Journal of Pharmaceutical Research International

Aims: Purpose of the current review was to provide information about the bioequivalence and the bioequivalence study steps in human subjects to conduct bioequivalence studies easily as well as to increase the use of alternative generic products and to decrease the healthcare cost.

Methodology: For this review different research and review articles were studied. The steps of bioequivalence studies on human subjects were closely understood.

Bioequivalence gained increasing attention during the last 3 decades after it became clear that marketed products having the same amounts of the drug may exhibit marked differences in their therapeutic responses, which is making difficulties for physicians and pharmacists for choosing therapeutically equivalent drug for patient. Generally, these differences were caused mainly by impaired absorption. Now a considerable body of evidence has accumulated indicating that drug response is better correlated with the plasma concentration or with the amount of drug in the body than with the dose administered.

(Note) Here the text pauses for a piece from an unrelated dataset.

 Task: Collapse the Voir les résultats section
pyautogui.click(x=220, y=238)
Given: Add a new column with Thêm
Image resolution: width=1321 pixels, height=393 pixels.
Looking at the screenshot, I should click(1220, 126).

Consequently, on the basis of simple pharmacokinetic concepts and parameters, bioavailability and bioequivalence studies have been established as acceptable surrogates for expensive, complicated and lengthy clinical trials and are used extensively worldwide to establish and ensure consistent quality and a reliable, therapeutically effective performance of marketed dosage forms.

Conclusion: This study provides the basic information and specifications which are required to fulfill while performing the bioequivalence studies.